An interesting finding is the fact that the mother developed gestational diabetes in both pregnancies, although hyperglycemia did not persist after deliveries. It has already been established that maternal hyperglycemia can induce fetal hyperinsulinemia and be responsible for macrosomia and neonatal hypoglycemia (39). Nevertheless, no link has ever been implied between maternal hyperglycemia and the presence of insulin regulatory gene mutations (the mother was found to be carrier of the ABCC8 c3576delG mutation).
Prolonged and severe hypoglycemias expose patients to a poor neurological outcome and, indeed, some series report neurodevelopment delay issues in as much as 30% of CHI patients (18). This risk may be higher in cases of neonatal onset and diazoxide-unresponsive CHI (3). Some MRI brain injury patterns have been identified (22), such as cerebral cortex T2 hyperintense lesions while sparing cerebellum, brainstem, and thalamus - this was the case of patient number 1. Taking this into account, the better neurodevelopment observed in patient number 2 can probably be linked to a more rapid and appropriate treatment approach due to the previous knowledge of her sibling's disease. In particular, octreotide was initiated when she was 2 months old while her brother only started at 2 years of age, which probably led to a lesser frequency and severity of hypoglycemic episodes during her infancy and could explain her better neurological outcome.

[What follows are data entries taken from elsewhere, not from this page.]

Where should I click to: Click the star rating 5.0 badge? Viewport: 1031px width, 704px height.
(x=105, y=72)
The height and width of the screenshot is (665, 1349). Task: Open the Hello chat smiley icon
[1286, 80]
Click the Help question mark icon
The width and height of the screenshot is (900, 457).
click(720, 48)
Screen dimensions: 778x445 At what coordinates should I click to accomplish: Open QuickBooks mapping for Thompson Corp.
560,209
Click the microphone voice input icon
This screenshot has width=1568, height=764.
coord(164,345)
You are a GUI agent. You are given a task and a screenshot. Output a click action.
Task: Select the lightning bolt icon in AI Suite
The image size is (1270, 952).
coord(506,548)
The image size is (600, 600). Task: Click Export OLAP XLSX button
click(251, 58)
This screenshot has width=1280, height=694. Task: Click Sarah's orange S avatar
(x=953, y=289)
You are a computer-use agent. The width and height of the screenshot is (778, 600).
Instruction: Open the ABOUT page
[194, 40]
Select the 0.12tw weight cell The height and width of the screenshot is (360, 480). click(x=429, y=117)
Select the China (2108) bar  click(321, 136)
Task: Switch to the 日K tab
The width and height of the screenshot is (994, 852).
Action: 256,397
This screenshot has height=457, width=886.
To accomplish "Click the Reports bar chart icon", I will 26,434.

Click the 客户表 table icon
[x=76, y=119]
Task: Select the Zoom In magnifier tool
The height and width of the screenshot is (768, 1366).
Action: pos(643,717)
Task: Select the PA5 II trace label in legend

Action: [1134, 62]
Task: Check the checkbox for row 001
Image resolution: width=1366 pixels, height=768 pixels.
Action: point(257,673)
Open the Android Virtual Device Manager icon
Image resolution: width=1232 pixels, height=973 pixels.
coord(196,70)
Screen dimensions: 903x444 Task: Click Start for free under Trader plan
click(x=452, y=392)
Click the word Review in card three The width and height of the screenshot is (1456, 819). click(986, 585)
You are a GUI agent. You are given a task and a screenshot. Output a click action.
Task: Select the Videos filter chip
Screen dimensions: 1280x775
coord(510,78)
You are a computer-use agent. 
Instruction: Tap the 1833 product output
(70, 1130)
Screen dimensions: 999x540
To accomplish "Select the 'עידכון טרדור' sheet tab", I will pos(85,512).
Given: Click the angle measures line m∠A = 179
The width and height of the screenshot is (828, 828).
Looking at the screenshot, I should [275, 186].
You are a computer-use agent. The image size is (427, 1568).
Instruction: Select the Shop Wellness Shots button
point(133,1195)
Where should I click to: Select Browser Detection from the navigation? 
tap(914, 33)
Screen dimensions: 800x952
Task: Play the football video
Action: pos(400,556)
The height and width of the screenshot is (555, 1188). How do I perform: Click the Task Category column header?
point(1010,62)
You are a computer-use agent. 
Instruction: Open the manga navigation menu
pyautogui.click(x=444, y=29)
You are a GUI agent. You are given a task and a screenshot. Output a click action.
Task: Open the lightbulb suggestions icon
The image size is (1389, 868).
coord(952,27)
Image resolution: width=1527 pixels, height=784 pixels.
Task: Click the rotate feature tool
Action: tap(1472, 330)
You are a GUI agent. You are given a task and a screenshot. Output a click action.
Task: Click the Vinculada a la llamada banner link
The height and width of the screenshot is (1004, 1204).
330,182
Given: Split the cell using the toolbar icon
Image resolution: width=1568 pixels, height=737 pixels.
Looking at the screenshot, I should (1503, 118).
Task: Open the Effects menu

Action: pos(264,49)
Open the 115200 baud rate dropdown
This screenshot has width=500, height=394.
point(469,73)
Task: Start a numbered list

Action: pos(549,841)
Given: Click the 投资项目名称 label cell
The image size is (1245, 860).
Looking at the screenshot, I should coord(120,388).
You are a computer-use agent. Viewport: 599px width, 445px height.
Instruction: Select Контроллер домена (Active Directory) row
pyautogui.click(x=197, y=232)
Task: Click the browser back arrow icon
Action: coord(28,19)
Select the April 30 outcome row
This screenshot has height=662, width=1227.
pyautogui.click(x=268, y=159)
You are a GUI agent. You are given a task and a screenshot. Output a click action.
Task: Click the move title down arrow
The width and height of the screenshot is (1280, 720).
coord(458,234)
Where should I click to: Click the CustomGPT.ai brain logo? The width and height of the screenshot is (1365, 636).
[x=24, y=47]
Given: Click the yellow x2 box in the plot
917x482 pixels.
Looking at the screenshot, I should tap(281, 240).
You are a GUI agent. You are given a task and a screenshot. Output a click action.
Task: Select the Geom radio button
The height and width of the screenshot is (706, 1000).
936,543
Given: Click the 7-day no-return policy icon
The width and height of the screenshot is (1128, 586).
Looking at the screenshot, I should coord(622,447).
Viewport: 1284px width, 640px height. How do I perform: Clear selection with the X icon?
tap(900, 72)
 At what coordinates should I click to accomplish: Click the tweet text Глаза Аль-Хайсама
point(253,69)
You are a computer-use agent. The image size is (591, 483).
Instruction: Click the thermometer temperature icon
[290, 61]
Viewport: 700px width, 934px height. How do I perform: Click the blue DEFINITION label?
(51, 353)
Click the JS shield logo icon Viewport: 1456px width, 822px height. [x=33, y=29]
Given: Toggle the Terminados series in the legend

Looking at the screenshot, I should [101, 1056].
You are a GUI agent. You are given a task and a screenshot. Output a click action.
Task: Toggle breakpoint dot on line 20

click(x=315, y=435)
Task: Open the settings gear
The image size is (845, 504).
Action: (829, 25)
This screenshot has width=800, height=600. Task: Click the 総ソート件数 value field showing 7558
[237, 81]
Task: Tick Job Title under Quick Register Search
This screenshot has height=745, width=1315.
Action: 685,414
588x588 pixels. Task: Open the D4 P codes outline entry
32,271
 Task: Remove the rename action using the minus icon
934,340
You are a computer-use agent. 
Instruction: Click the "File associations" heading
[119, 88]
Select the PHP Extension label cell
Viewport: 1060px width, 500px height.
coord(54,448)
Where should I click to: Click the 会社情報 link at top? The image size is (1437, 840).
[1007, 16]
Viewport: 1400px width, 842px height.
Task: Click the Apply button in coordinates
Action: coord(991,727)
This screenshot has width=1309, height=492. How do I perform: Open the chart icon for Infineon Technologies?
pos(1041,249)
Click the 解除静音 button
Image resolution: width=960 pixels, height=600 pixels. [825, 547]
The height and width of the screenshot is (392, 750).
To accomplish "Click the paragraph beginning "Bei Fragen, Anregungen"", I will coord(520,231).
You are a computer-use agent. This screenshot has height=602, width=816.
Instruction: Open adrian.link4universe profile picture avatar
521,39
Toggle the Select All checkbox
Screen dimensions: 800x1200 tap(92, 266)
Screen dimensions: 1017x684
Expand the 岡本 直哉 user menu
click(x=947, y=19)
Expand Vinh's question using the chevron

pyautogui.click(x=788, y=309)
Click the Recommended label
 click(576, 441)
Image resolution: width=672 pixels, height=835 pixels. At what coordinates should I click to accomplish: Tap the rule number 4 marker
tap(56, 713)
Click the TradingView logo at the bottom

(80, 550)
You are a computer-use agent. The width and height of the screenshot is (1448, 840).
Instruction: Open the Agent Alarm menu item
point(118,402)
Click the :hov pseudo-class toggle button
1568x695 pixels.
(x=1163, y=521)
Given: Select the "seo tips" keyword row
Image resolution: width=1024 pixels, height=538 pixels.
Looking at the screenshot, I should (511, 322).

In conclusion, we report the case of two siblings with diazoxide-resistant CHI caused by the same compound ABCC8 mutation. Their therapeutic management had some differences and this could offer a potential explanation for the distinct neurological outcome, despite the same genetic basis for the disease. This case highlights the importance of the first siblings index case clinical and molecular diagnosis and how it seemed to contribute to a better disease knowledge and medical care in patient number 2, ultimately resulting in a better outcome in spite of the same disease genotype.
Footnotes
Disclosure: no potential conflict of interest relevant to this article was reported.